What if we started to notice where we held back an opinion, be it personal or political, because of loss aversion (usually fear of conflict, judgment, or rejection), and reminded ourselves that a positive outcome is at least equally likely to the negative prediction?
What if we told ourselves the story that whomever we are talking to probably holds some “fringe” viewpoints that they themselves don’t have an outlet or interface for? What if we strategized, knowing that our tendency is to avoid discomfort twice as hard as seeking reward through risk, and overrode that wiring?
What if by our going first, we made a true connection, rather than just safely surfing the small talk, where everyone already knows what’s going to happen, and is already bored?
What if we asked the questions we were actually interested in, risking appearing “too keen,” and opened the door to finding our tribe?
Then there are relationships. Once we’ve known someone for a long time, we know their patterns, fears, and comfort zones. If we do something that we know they wouldn’t immediately endorse, and we hide it, is it impossible that we have then robbed them of an opportunity to expand their mindset and grow? How is that loving to them?
Hiding our actions, our desires, and sometimes even our friends, because we don’t want to be judged or risk disapproval seems only to enable those around us to stay closed minded.
What if we spoke up and told our partners who we’d seen, and what we’d talked about, even when we know they have initial hesitation about that friend group?
What if, after their initial triggering, it opened a discussion that was actually interesting because you could find out more about what your partner values, and thus, who they actually are? What if, even after some initial friction about our choices, they felt closer to us because they knew they were getting truth? What if they themselves had fears they were reticent to bring to the surface, because we just don’t talk about that kind of thing, we are habituated to total predictability.
We all know someone who has watered themselves down to please their partner, and both of them become less of themselves over time. The fear of loss on one side has been enabled and enlarged, and the fear of judgment or failure on the other side has become inevitable, because they have lost what made them desirable at the beginning. These relationships are always doomed to either break apart, or settle into pallid automation, no spark, no life, no progress to be found.

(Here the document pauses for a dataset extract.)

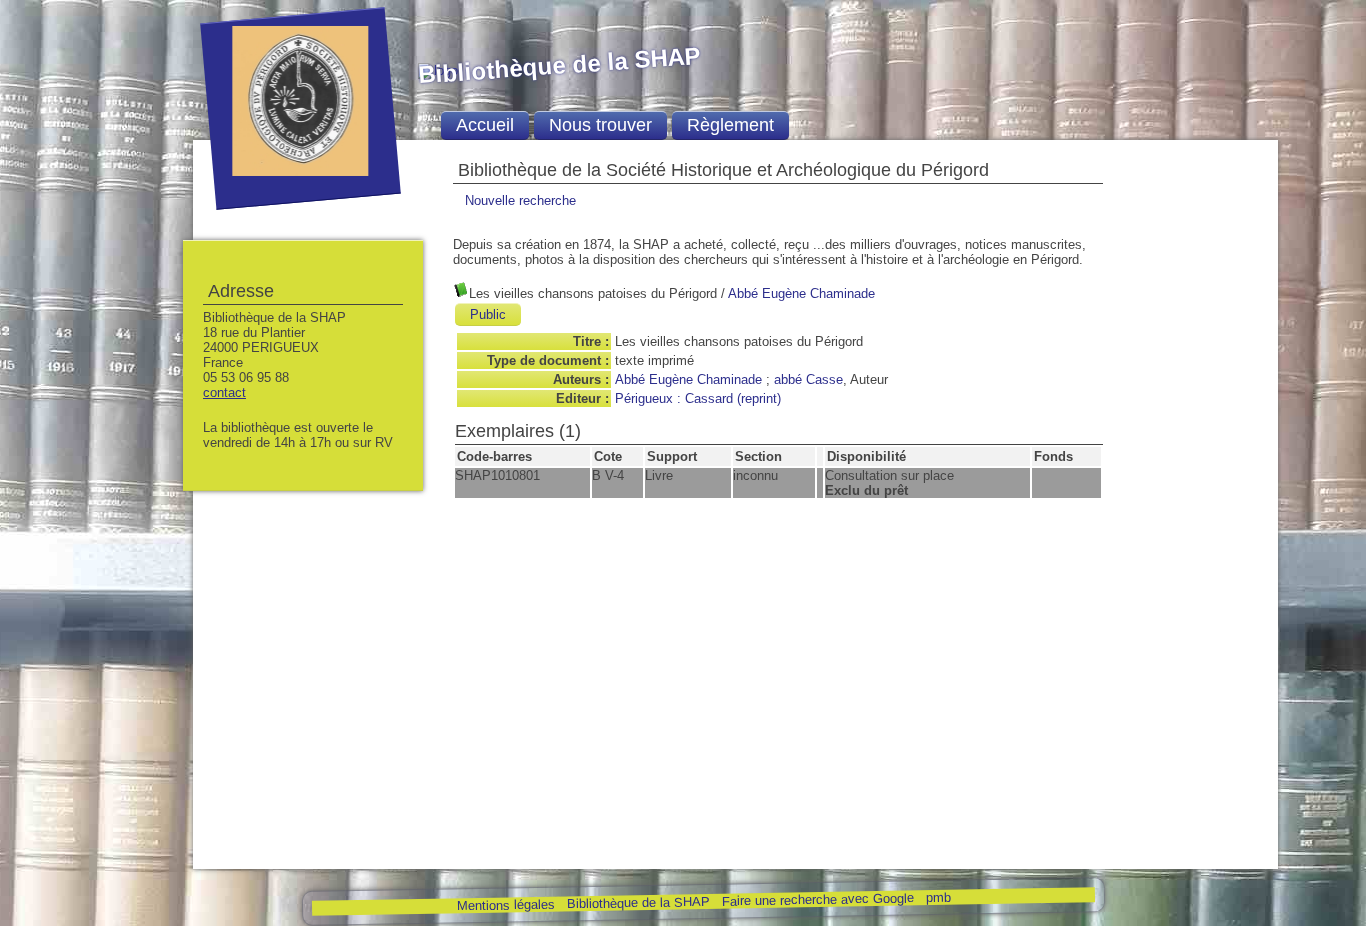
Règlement (730, 125)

What if the solution to our society’s epidemic of loneliness is to ask what we are curious about and say what we honestly think, allowing others to make up their own minds about us, dropping perception management entirely, because we know that we would rather have a few real friends with whom we can progress, as opposed to a hundred acquaintances who have no idea what we actually enjoy or struggle with?
We filter ourselves to avoid conflict and judgment, to manage perceptions.
But wouldn’t a more effective filter be authenticity, allowing those who are curious to come closer, and those who are addicted to their own status quos to fall away? What are we filtering for, and what are we missing out on?
Besides, smoothing down all of our edges and idiosyncrasies to blend into the average makes us nothing more than average.
We all want to matter and be accepted; that’s why we filter and play it safe in the first place - but then we are nothing, and we can’t connect beyond the surface. So if our core essence or sincere thoughts and questions aren’t interacting with the world around us, it’s not us that belongs or is safe then, it’s merely a safer facsimile of what we sort of are.
If we all want to belong, that implies that we on some level do believe we have inherent value.
If we want to matter, it indicates that on some level we know our individuality is supposed to influence the world around us, that we have a calling.
How do we enter into that life, progress, and forward thinking synergy with our connections except by asking for, and speaking, the truth as we know it?